Paris describes herself as “desensitized” to even the most graphic reminders of human mortality. In June 2013, drowning in depression and a drug addiction, she tried to kill herself at age 15, slashing her wrist and downing 20 Motrin pills. “It was just self-hatred,” she says, “low self-esteem, thinking that I couldn’t do anything right, not thinking I was worthy of living anymore.” She had been self-harming, cutting herself, managing to conceal it from her family. Some of her tattoos now cover the scars, as well as what she says are track marks from drug use. Before that, she had already attempted suicide “multiple times,” she says, with an incongruous laugh. “It was just once that it became public.” The hospital had a “three-strike rule,” she recalls, and, after that last attempt, insisted she attend a residential therapy program.
Home-schooled before her father’s death, Paris had agreed to attend a private school starting in seventh grade.
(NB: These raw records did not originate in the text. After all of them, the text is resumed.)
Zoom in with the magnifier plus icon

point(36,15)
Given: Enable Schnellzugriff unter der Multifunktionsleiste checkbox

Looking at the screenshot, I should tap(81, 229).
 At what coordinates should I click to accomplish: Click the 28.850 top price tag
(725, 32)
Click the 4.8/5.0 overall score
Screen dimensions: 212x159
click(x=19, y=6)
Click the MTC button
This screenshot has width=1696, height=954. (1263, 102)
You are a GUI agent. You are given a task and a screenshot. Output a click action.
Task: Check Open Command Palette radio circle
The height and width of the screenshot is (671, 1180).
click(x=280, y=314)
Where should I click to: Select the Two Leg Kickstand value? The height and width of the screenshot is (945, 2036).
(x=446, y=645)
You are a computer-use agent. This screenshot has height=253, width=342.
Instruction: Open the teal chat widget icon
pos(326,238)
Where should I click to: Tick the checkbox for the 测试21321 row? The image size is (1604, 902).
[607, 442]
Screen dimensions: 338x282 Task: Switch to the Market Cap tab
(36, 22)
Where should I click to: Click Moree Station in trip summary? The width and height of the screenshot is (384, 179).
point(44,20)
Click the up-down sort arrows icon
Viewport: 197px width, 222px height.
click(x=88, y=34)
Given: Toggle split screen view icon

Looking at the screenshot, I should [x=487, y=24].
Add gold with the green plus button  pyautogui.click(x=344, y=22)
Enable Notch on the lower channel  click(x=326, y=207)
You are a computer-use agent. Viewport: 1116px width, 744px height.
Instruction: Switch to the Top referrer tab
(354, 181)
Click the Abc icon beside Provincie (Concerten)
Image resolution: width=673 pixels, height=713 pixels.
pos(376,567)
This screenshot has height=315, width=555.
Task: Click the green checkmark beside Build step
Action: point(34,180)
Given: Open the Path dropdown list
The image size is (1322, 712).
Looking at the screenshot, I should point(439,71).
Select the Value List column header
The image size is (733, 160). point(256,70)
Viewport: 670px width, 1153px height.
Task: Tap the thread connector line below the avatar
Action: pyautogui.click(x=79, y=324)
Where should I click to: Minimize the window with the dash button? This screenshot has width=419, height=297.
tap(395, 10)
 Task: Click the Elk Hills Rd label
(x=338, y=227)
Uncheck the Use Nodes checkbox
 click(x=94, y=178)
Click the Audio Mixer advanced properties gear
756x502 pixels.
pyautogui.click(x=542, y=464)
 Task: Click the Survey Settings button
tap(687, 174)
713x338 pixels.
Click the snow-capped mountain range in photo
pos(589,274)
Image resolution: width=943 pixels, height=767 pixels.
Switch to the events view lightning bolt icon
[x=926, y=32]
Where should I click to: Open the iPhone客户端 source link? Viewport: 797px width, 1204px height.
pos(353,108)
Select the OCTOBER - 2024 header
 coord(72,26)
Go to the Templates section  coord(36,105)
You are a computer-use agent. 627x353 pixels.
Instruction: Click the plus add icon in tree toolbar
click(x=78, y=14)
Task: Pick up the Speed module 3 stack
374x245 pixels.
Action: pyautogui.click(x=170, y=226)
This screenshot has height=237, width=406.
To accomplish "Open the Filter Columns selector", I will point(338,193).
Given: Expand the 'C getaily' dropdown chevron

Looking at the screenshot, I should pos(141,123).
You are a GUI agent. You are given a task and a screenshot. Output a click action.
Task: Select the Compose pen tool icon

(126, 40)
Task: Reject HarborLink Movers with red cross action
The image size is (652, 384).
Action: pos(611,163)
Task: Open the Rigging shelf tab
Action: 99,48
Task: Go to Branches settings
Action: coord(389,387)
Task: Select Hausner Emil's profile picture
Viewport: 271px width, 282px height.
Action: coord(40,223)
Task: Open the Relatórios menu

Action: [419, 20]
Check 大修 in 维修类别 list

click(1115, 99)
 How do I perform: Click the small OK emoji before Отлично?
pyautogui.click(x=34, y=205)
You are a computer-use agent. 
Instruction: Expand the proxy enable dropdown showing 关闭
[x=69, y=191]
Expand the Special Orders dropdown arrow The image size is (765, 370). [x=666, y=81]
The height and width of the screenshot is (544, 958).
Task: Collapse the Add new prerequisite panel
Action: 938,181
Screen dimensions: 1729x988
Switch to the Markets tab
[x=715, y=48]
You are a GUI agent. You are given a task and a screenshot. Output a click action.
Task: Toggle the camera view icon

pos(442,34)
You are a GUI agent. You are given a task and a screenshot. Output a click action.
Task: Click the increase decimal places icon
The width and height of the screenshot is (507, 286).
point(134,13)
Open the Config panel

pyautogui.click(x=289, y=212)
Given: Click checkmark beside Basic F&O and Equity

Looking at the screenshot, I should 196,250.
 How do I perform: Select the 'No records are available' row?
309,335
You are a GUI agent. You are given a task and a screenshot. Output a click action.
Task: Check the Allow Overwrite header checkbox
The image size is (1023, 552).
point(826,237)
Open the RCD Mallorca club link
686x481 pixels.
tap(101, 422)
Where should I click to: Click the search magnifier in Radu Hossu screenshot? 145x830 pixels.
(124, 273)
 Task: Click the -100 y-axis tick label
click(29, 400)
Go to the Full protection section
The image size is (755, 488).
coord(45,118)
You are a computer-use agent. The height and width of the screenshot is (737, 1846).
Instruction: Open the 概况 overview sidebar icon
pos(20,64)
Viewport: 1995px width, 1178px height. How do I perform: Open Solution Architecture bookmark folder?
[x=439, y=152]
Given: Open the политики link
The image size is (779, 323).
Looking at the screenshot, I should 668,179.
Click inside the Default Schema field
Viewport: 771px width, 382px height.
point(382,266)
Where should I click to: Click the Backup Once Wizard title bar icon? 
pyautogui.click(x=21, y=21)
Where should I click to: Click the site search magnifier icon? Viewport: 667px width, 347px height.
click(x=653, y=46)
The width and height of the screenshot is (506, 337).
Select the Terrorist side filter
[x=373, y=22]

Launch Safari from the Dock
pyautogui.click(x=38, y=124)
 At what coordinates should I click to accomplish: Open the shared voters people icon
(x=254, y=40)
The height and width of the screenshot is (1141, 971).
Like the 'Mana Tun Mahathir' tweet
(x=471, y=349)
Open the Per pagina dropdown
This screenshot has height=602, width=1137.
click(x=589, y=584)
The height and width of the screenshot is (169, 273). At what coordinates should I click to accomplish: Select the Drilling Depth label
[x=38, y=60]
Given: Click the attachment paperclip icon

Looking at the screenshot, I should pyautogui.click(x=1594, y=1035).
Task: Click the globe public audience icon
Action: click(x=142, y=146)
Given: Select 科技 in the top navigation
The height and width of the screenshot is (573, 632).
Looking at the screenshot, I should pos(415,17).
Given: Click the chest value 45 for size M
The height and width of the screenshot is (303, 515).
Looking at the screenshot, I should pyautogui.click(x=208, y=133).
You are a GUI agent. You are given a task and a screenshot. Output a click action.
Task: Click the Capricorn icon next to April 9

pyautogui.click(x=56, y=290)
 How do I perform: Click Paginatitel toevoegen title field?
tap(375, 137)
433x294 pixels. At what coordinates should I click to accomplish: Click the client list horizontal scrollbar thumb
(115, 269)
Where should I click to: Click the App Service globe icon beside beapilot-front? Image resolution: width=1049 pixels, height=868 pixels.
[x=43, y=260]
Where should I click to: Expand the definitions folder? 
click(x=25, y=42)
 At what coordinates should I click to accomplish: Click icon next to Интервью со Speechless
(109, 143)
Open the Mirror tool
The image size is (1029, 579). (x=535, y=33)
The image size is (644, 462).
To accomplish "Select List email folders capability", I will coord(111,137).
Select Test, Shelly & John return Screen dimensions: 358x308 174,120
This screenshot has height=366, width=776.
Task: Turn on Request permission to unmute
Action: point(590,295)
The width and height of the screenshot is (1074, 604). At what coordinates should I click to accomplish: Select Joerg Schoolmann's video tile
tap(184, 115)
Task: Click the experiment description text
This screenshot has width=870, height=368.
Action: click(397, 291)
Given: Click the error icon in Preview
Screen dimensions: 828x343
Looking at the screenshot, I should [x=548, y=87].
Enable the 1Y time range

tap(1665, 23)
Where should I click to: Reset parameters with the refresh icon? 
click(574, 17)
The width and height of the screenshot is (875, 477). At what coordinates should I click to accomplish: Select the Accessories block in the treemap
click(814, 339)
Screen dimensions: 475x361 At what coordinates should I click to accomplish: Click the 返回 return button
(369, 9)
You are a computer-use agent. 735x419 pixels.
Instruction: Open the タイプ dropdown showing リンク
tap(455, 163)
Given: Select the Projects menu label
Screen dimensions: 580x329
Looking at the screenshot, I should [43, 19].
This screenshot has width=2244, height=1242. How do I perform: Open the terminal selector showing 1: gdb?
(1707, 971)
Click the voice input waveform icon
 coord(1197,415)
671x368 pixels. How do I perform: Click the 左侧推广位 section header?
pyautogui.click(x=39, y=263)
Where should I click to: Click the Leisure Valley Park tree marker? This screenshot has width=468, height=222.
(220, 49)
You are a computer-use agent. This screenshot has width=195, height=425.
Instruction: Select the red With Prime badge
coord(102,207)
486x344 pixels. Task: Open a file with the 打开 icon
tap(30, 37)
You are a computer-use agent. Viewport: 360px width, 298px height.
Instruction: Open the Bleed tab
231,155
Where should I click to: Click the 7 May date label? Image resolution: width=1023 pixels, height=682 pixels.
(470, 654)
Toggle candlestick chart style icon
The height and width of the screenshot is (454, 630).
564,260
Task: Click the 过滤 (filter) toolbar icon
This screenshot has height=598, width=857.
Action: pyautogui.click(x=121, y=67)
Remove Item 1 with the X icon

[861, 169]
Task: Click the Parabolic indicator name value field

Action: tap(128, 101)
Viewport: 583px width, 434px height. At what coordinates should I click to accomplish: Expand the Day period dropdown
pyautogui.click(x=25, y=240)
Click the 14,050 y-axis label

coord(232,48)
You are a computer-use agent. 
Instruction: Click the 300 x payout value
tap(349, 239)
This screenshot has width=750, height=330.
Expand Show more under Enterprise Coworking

She didn’t fit in – at all – and started hanging out with the only kids who accepted her, “a lot of older people doing a lot of crazy things,” she says. “I was doing a lot of things that 13-, 14-, 15-year-olds shouldn’t do. I tried to grow up too fast, and I wasn’t really that nice of a person.” She also faced cyberbullying, and still struggles with cruel online comments. “The whole freedom-of-speech thing is great,” she says. “But I don’t think that our Founding Fathers predicted social media when they created all of these amendments and stuff.”
There was another trauma that she’s never mentioned in public. When she was 14, a much older “complete stranger” sexually assaulted her, she says. “I don’t wanna give too many details. But it was not a good experience at all, and it was really hard for me, and, at the time, I didn’t tell anybody.”
After her last suicide attempt, she spent sophomore year and half of junior year at a therapeutic school in Utah. “It was great for me,” she says. “I’m a completely different person.” Before, she says with a small smile, “I was crazy. I was actually crazy. I was going through a lot of, like, teen angst. And I was also dealing with my depression and my anxiety without any help.” Her father, she says, also struggled with depression, and she was prescribed the same antidepressants he once took, though she’s no longer on any psych meds.
Now sober and happier than she’s ever been, with menthol cigarettes her main remaining vice, Paris moved out of her grandma Katherine’s house shortly after her 18th birthday, heading to the old Jackson family estate.